Few Terms in Place as UAW Strikes GM
The strike by 49,000 full and part-time workers follows an impasse that developed almost immediately after the negotiations opened in July.
September 16, 2019
In what could quickly become the longest national strike against General Motors in nearly 50 years, the UAW set up picket lines around GM factories from Michigan to Texas on Monday.
The strike by 49,000 full and part-time workers follows an impasse that developed almost immediately after the negotiations opened in July. Only about 2% of the voluminous contract language was in place as the Sept. 14 strike deadline approached, says a UAW source familiar with the talks but not authorized to speak publicly.
Major unresolved issues involve the wages and status of new workers and temporary workers, who now account for up to half the workforce in the U.S. auto industry.
Before the talks began, company representatives said during background briefings leading up to the bargaining that a flexible workforce helps hold down labor costs for Detroit automakers, which still exceed those of non-union transplants.
Shutting down North American production will cost GM $400 million per day, according to the investor website Seeking Alpha, which quoted from the Center for Automotive Research in Ann Arbor, MI. Seeking Alpha also notes CAR estimated GM has enough inventory for a short strike of one or two weeks.

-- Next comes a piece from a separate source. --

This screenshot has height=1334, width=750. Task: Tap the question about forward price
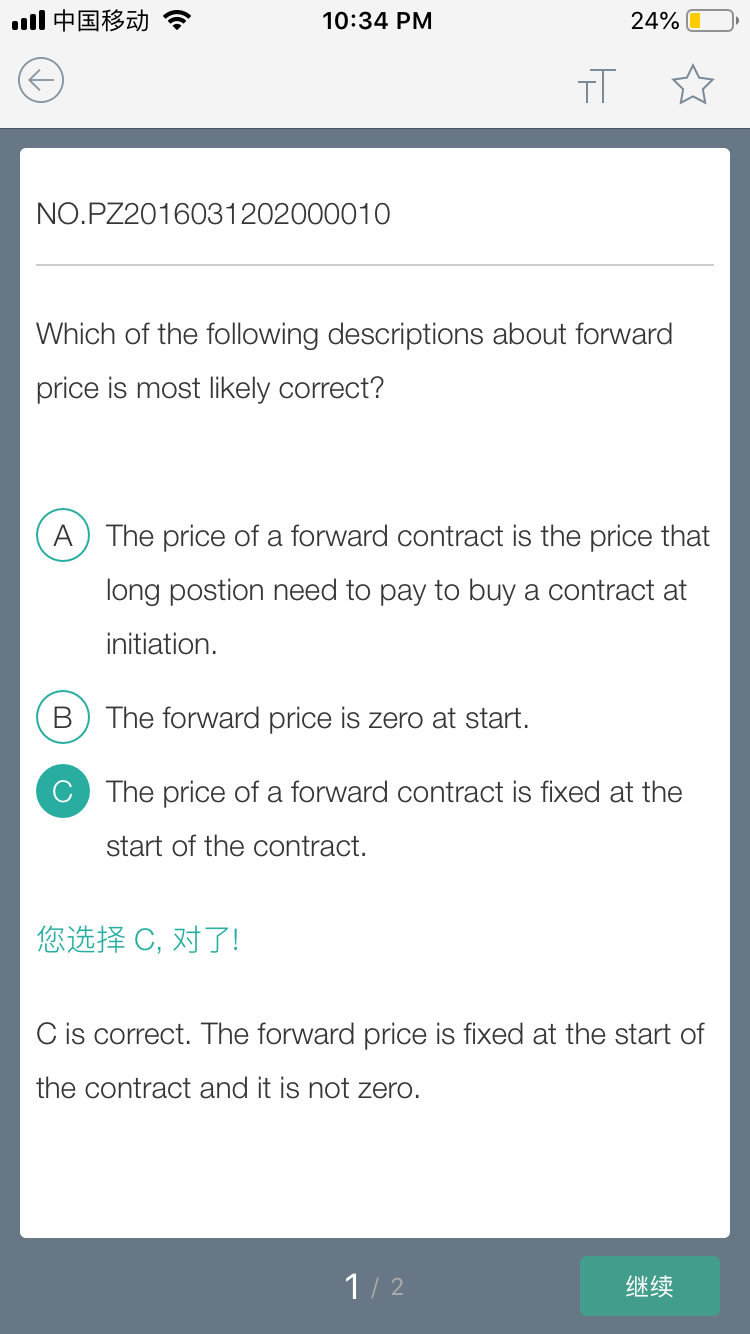(x=355, y=361)
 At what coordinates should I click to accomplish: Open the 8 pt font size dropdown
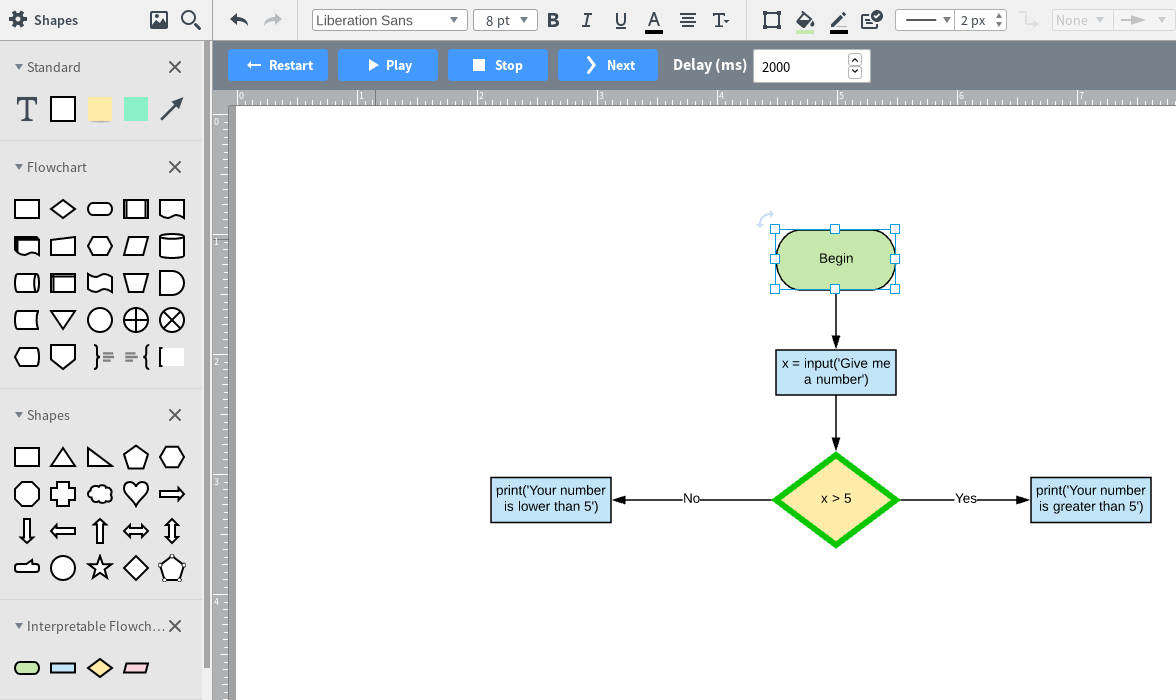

GM says it tried to address the union’s economic concerns by offering a mix of what it described as best-in-class wages, a richer profit sharing formula, a ratification bonus of $8,000 and additional health-care benefits, including autism therapy care, chiropractic care and allergy testing.
The automaker also says it would discuss solutions for the “unallocated” assembly plants in Detroit and Lordstown, OH, and investments in eight plants in four different states. The $7 billion represented new money and was not a repackaging of investments already in the GM pipeline for plant modernization.
The UAW was founded in the 1930s on the principle of equal pay for equal work, notes Gary Walkowicz, a UAW committeeman who represents union members at the Ford plant in Dearborn, MI. But a two-tier pay system brokered more than a decade ago pays newer workers a lower wage than “legacy” employees making $31 per hour not including benefits.
During 2015 contract talks, top UAW officers and negotiators underestimated the frustration of the two-tier issue, which created rifts at the plant level. Frustration over the system ultimately led to rejection of the first tentative contract with Fiat Chrysler US.
The UAW was forced back to the bargaining table and it negotiated an eight-year “grow-in” that put newer members on a path to the top wage. In-progression workers want the grow-in period shortened and temporary workers want to become full-time with a chance for better pay, profit sharing and better benefits.
“If you’re full-time you have a chance for a career,” Quentin Williams, a 26-year-old temporary worker at the Ford Rouge complex in Dearborn, said at a rally organized by the Auto Workers Caravan, which has pushed the UAW leadership to become more militant and to end concessions given during the industrywide recession in 2007 through 2009.
“You shouldn’t have to have a second job to work for the Big Three,” he said.
The union has staged selective local strikes several times in recent years, but the last full-blown national strike was an epic struggle in 1970 when GM was a very different company and employed more than 450,000 across the U.S.
After the picket lines went up Monday, union members said the strike was necessary.
“It's about time,” Rick Sugden said as he organized pickets outside the main gate at the GM assembly plant in Orion Township, MI, where the automaker builds electric vehicles.
“GM doesn’t want to pay our health care,” Aaron Edwards of UAW Local 653 said outside the automaker’s complex in Pontiac, MI. “We’re here to protect our wages and our health care.”
GM has earned more than $35 billion over the past three years and the company’s guidance to investors prior to the strike indicated the trend was expected to continue through the third and fourth quarters since vehicle sales in the U.S. remain relatively healthy.
UAW President Gary Jones (2)_0
Meanwhile, the International Brotherhood of Teamsters announced its members would not cross picket lines to haul cars stockpiled at GM assembly plants for shipment to dealers around the country.The union also is dealing with the fallout from the embezzlement scandal created by a federal investigation into corruption among the top union officials.
One member of the UAW executive board, Vance Pearson, is due to appear before a federal magistrate in St. Louis to determine whether he will be turned over to the U.S. Department of Justice to face criminal charges in Detroit.
Pearson is considered a confidant of UAW President Gary Jones (above, left). FBI agents searched Jones’s suburban Detroit home in late August and items seized during the raid were cited in the affidavit charging Pearson with conspiracy and embezzlement.
Jones has been implicated in the federal probe but has not been charged.